TEXT PROVIDED
"""

CCSD: Cross-Modal Compositional Self-Distillation for Robust Brain Tumor Segmentation with Missing Modalities

TL;DR

CCSD addresses brain tumor segmentation from multi-modal MRI under missing modalities by introducing a shared-specific encoder-decoder with two self-distillation strategies. HMSD transfers knowledge across modality hierarchies from full to partial modality sets, while DMCD simulates progressive modality dropout along a criticality-informed path to boost robustness. Evaluations on BraTS benchmarks show state-of-the-art performance and strong stability across diverse missing-modality scenarios, with ablations confirming the contribution of each distillation component. This approach offers a practical, scalable solution for clinical settings where complete multi-modal data are often unavailable, and it can extend to other multi-modal medical imaging tasks with minimal architectural changes.

Abstract

The accurate segmentation of brain tumors from multi-modal MRI is critical for clinical diagnosis and treatment planning. While integrating complementary information from various MRI sequences is a common practice, the frequent absence of one or more modalities in real-world clinical settings poses a significant challenge, severely compromising the performance and generalizability of deep learning-based segmentation models. To address this challenge, we propose a novel Cross-Modal Compositional Self-Distillation (CCSD) framework that can flexibly handle arbitrary combinations of input modalities. CCSD adopts a shared-specific encoder-decoder architecture and incorporates two self-distillation strategies: (i) a hierarchical modality self-distillation mechanism that transfers knowledge across modality hierarchies to reduce semantic discrepancies, and (ii) a progressive modality combination distillation approach that enhances robustness to missing modalities by simulating gradual modality dropout during training. Extensive experiments on public brain tumor segmentation benchmarks demonstrate that CCSD achieves state-of-the-art performance across various missing-modality scenarios, with strong generalization and stability.

Paper Structure

This paper contains 17 sections, 7 equations, 5 figures, 5 tables.

Figures (5)

  • Figure 1: Left: Traditional methods handle modality missing scenarios but lack interaction mechanisms among different modality combinations, resulting in significant performance drops when fewer modalities are available. Right: We propose a cross-modal combination self-distillation approach that introduces two strategies to enable knowledge transfer across hierarchical modality combinations, and simulates modality missing during training to improve robustness and maintain performance under partial modality inputs.

"""

WHAT THIS EXERCISE ASKS
1. Retype everything in the CCSD summary from "Figures (5)" down to "partial modality inputs.".
2. Translate this sentence from the CCSD summary into Spanish: "The accurate segmentation of brain tumors from multi-modal MRI is critical for clinical diagnosis and treatment planning."
The rows that follow come from a different source than the CCSD summary.

ENTRIES SUPPLIED
"""

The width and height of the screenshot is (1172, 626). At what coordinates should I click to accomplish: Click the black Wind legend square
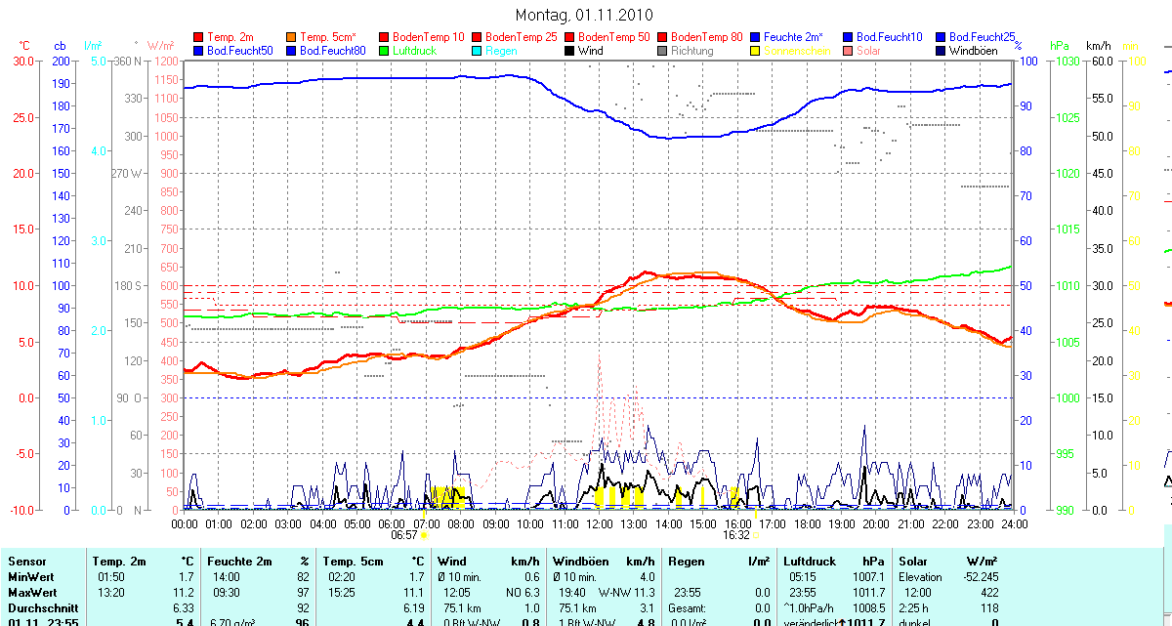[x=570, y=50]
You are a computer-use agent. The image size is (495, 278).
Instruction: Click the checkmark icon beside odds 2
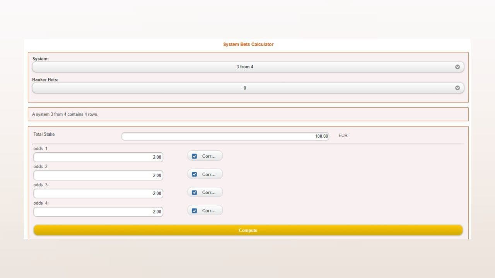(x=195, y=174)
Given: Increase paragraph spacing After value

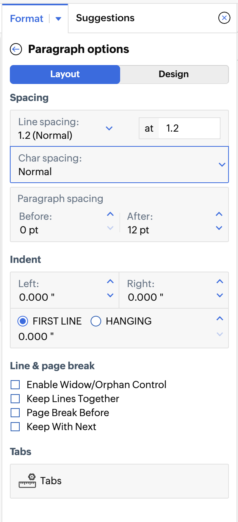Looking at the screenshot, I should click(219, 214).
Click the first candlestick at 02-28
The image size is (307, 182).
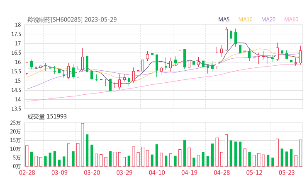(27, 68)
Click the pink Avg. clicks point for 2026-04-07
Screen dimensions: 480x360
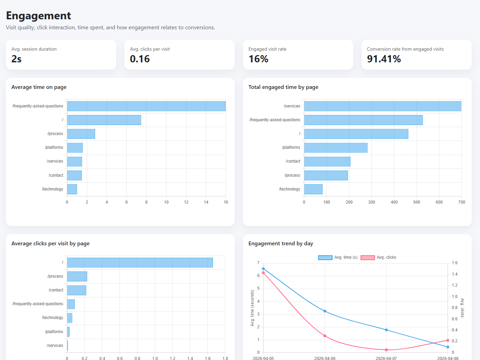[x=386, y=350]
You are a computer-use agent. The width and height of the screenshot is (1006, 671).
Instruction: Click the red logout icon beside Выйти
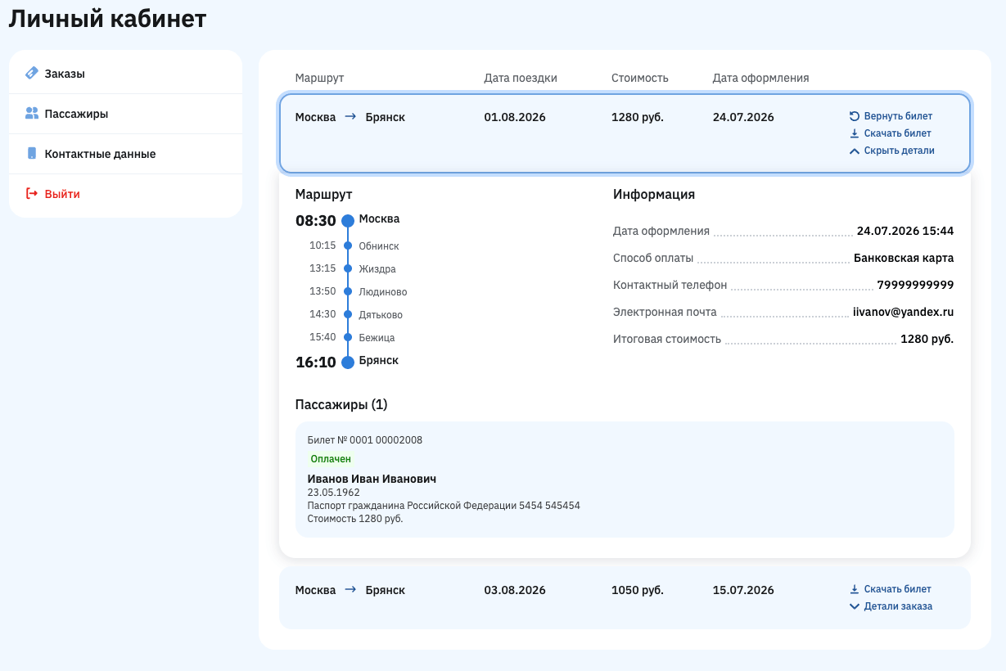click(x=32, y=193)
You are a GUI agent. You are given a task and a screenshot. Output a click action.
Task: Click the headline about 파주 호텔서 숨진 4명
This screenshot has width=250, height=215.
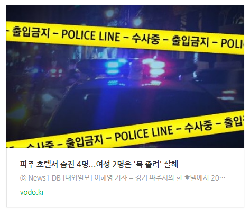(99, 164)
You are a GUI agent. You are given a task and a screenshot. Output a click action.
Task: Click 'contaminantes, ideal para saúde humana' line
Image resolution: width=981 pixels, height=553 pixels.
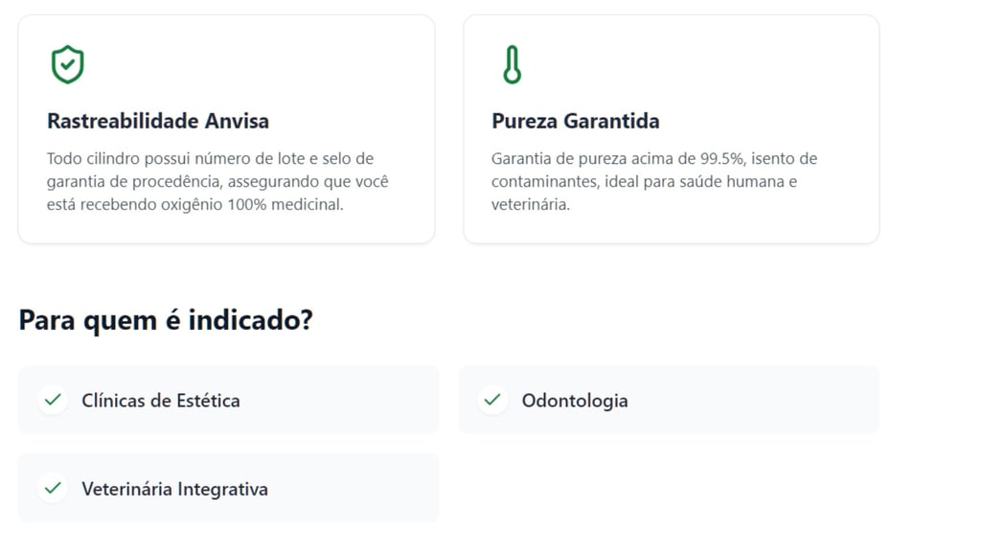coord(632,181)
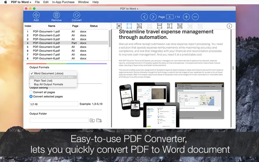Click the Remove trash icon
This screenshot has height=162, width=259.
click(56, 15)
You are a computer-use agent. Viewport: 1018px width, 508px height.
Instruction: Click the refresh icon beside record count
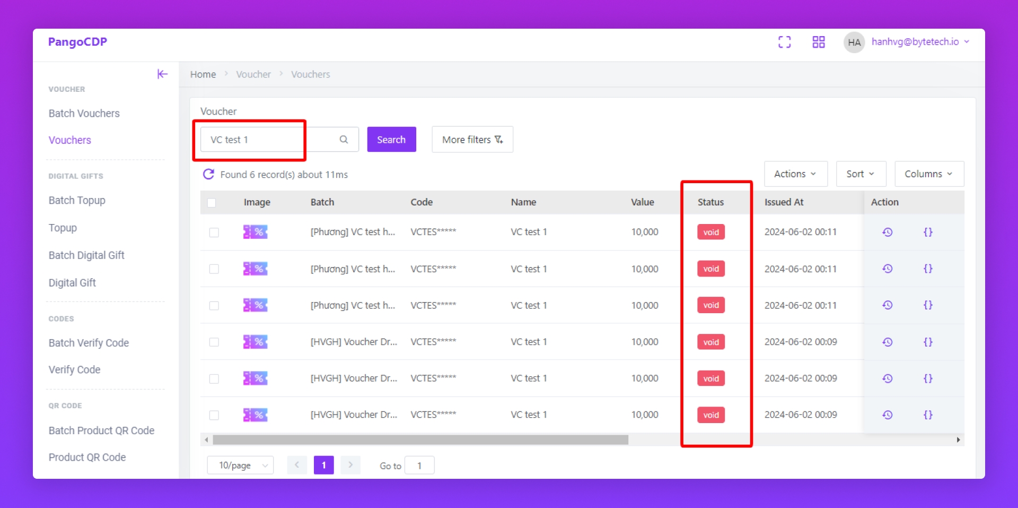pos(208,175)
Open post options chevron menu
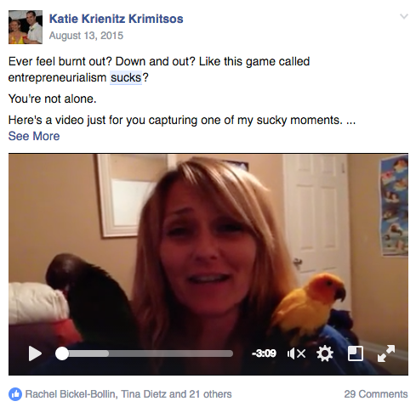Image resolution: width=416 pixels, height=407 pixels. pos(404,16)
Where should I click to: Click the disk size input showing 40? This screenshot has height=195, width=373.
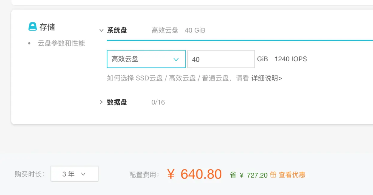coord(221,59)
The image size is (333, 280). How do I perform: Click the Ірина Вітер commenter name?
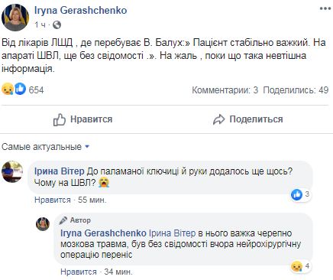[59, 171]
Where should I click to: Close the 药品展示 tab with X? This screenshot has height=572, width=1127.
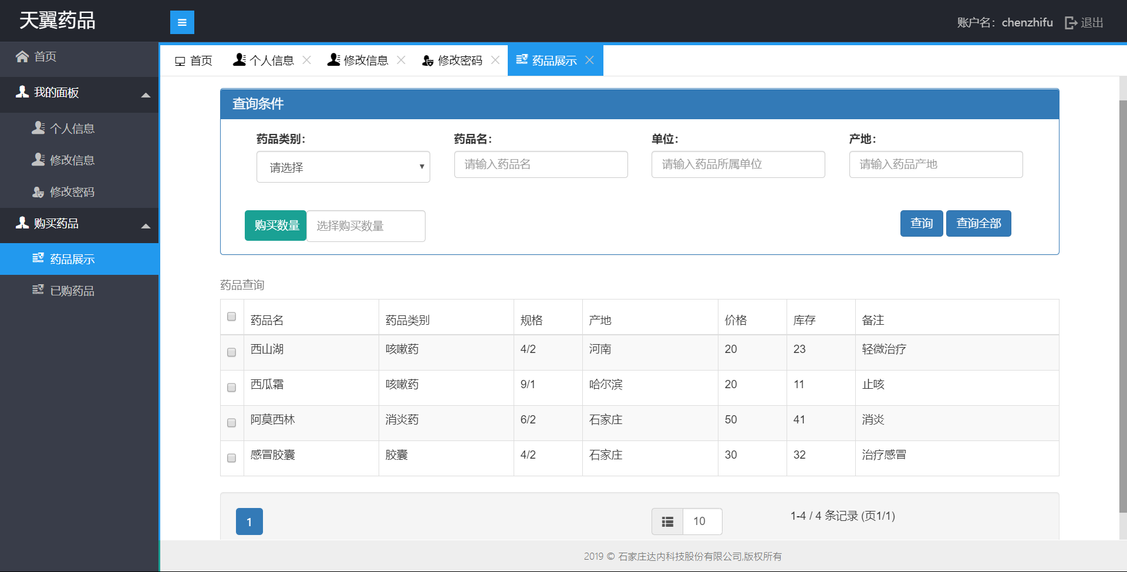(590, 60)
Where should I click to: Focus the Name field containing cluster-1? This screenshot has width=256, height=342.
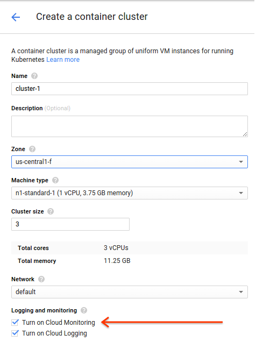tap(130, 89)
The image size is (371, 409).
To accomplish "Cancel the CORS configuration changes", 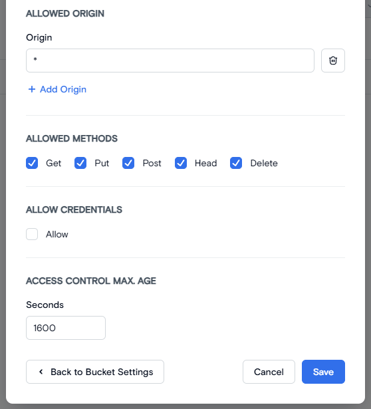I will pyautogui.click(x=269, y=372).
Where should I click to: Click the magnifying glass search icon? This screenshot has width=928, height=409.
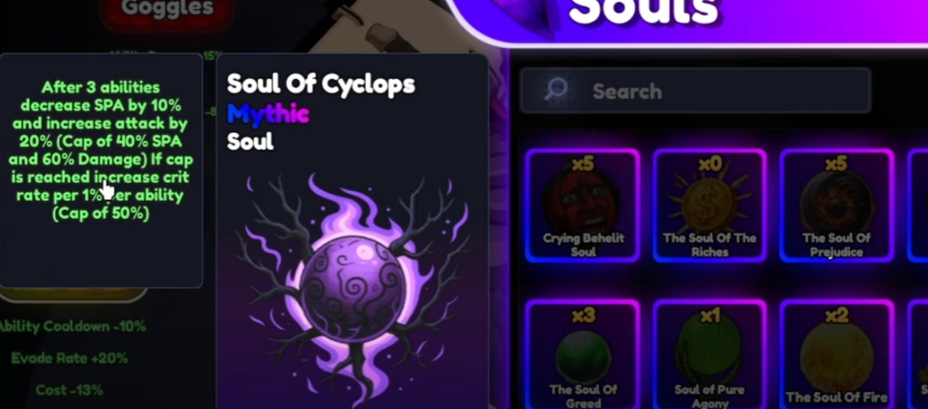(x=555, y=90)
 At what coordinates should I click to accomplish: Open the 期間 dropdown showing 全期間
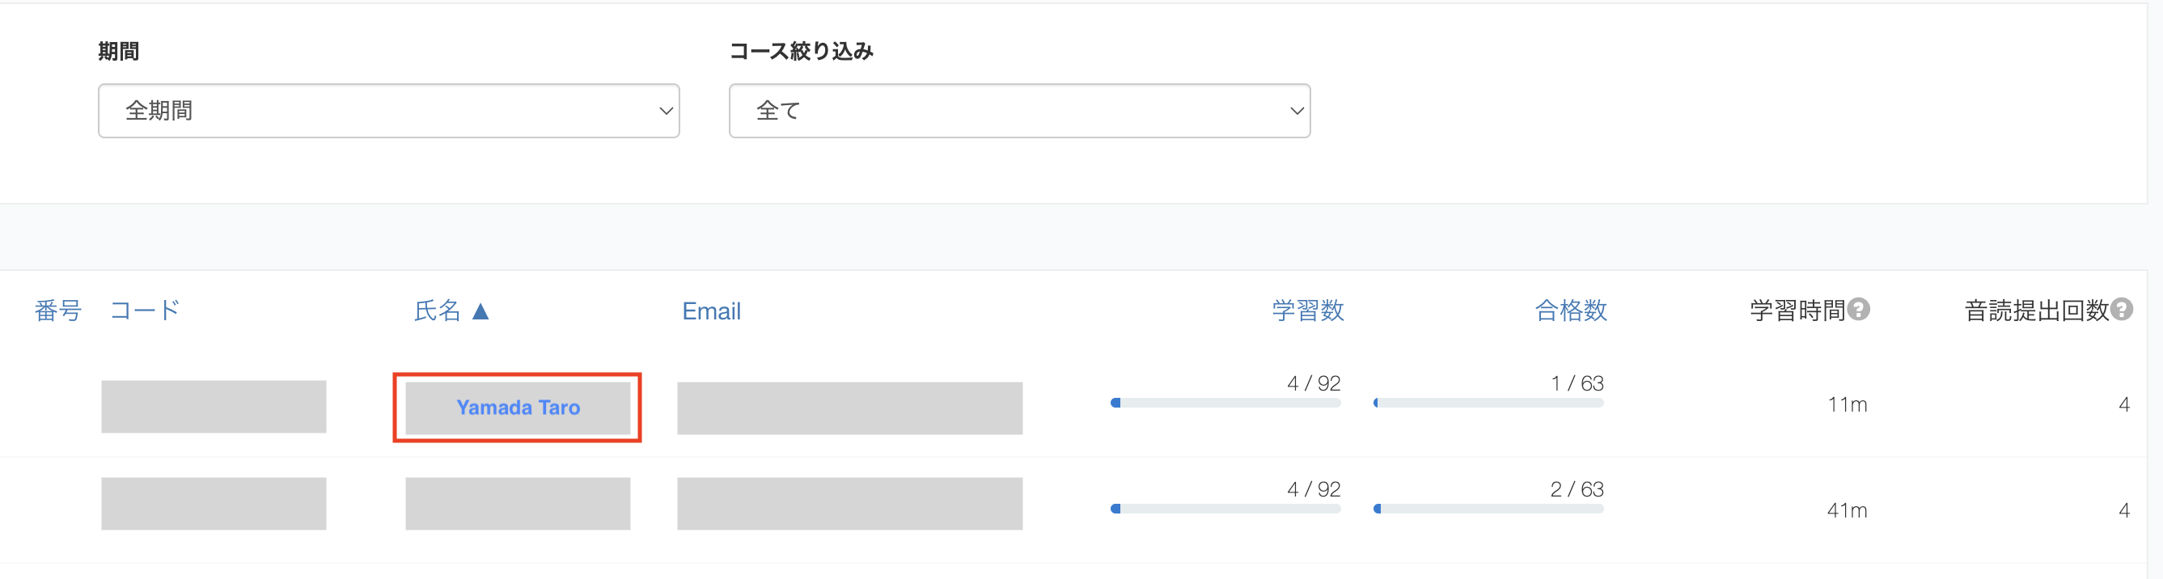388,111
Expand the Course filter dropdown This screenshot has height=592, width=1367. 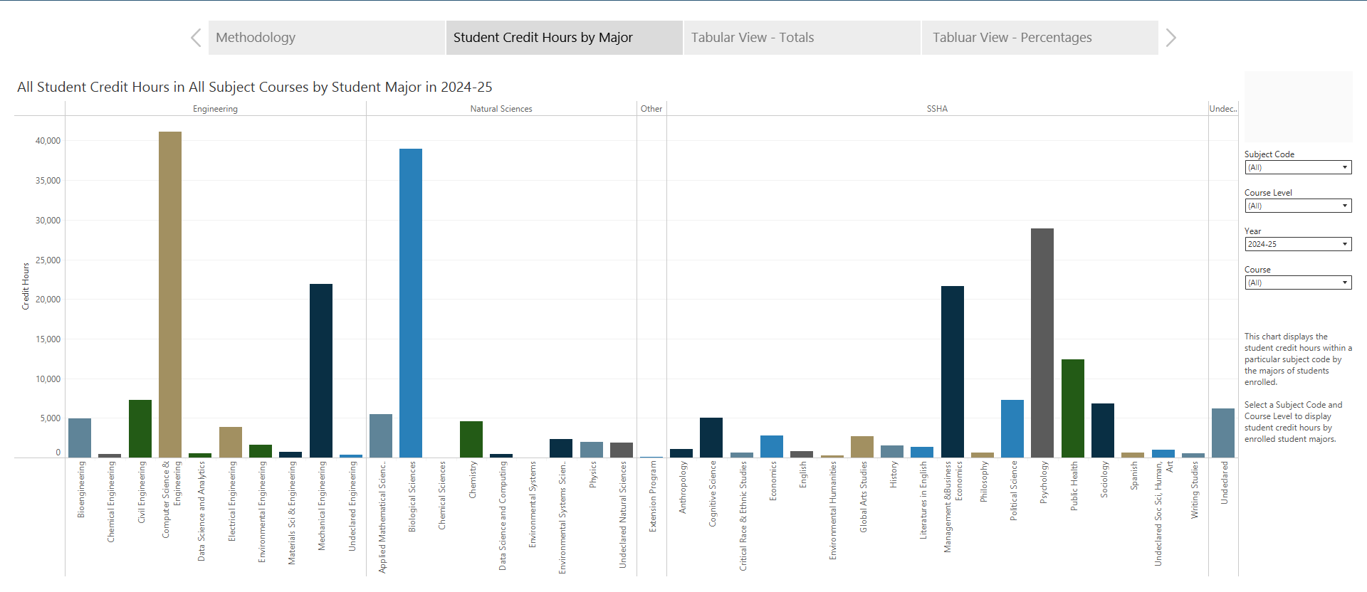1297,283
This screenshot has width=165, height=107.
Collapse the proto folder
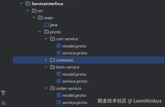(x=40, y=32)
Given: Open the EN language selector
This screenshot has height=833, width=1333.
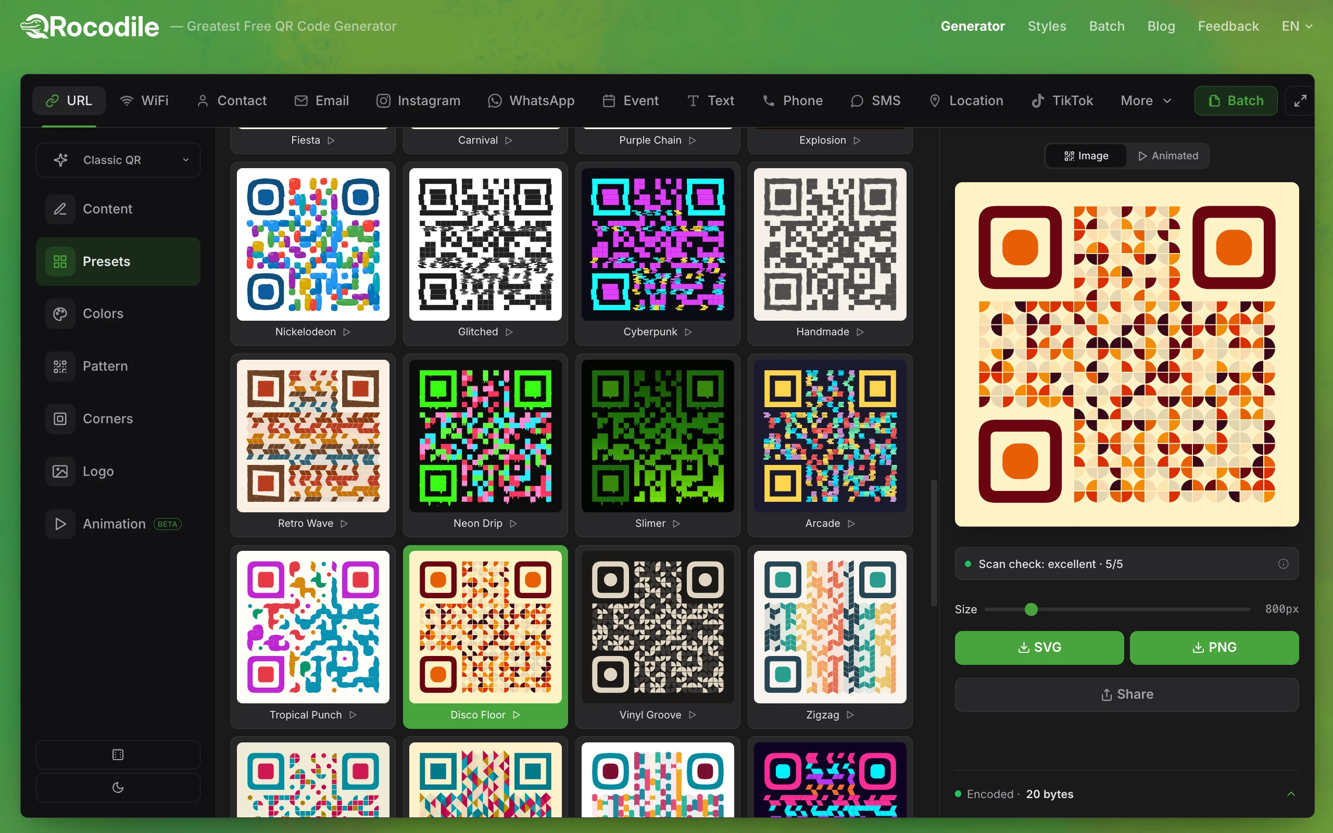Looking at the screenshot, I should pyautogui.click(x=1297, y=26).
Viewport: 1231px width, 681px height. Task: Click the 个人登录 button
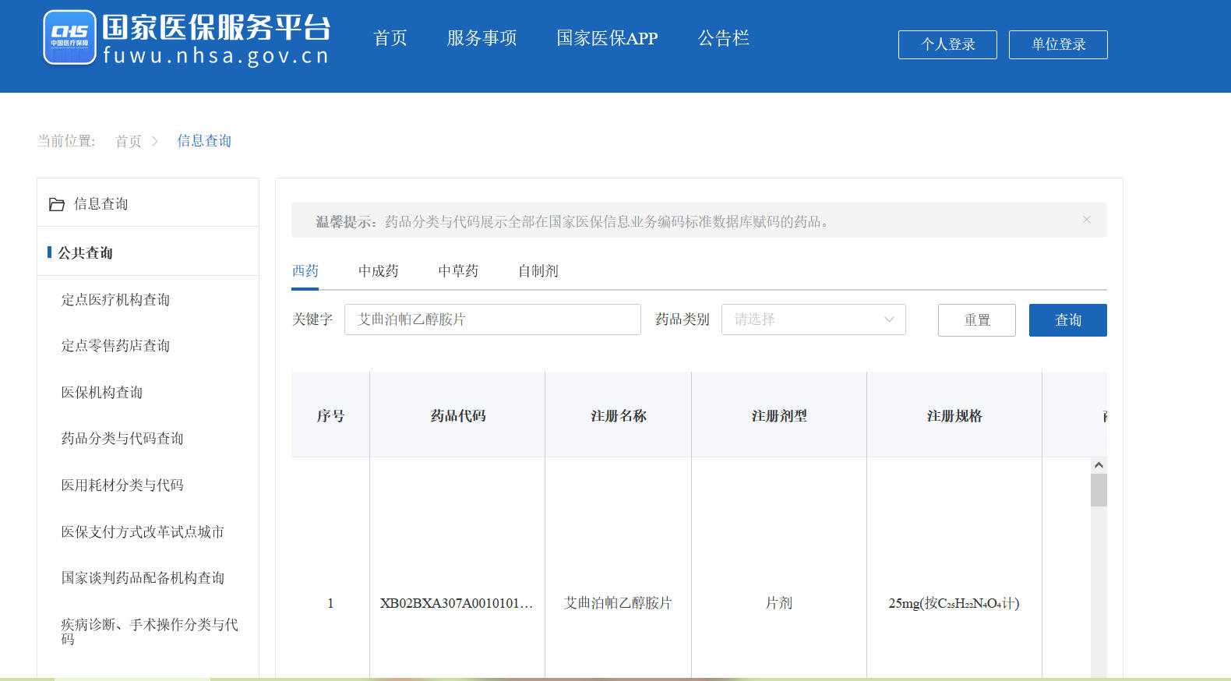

"""

SOLUTIONS BY TASK
1.
Figures (5)

  • Figure 1: Left: Traditional methods handle modality missing scenarios but lack interaction mechanisms among different modality combinations, resulting in significant performance drops when fewer modalities are available. Right: We propose a cross-modal combination self-distillation approach that introduces two strategies to enable knowledge transfer across hierarchical modality combinations, and simulates modality missing during training to improve robustness and maintain performance under partial modality inputs.

2. La segmentación precisa de los tumores cerebrales a partir de resonancia magnética multimodal es fundamental para el diagnóstico clínico y la planificación del tratamiento.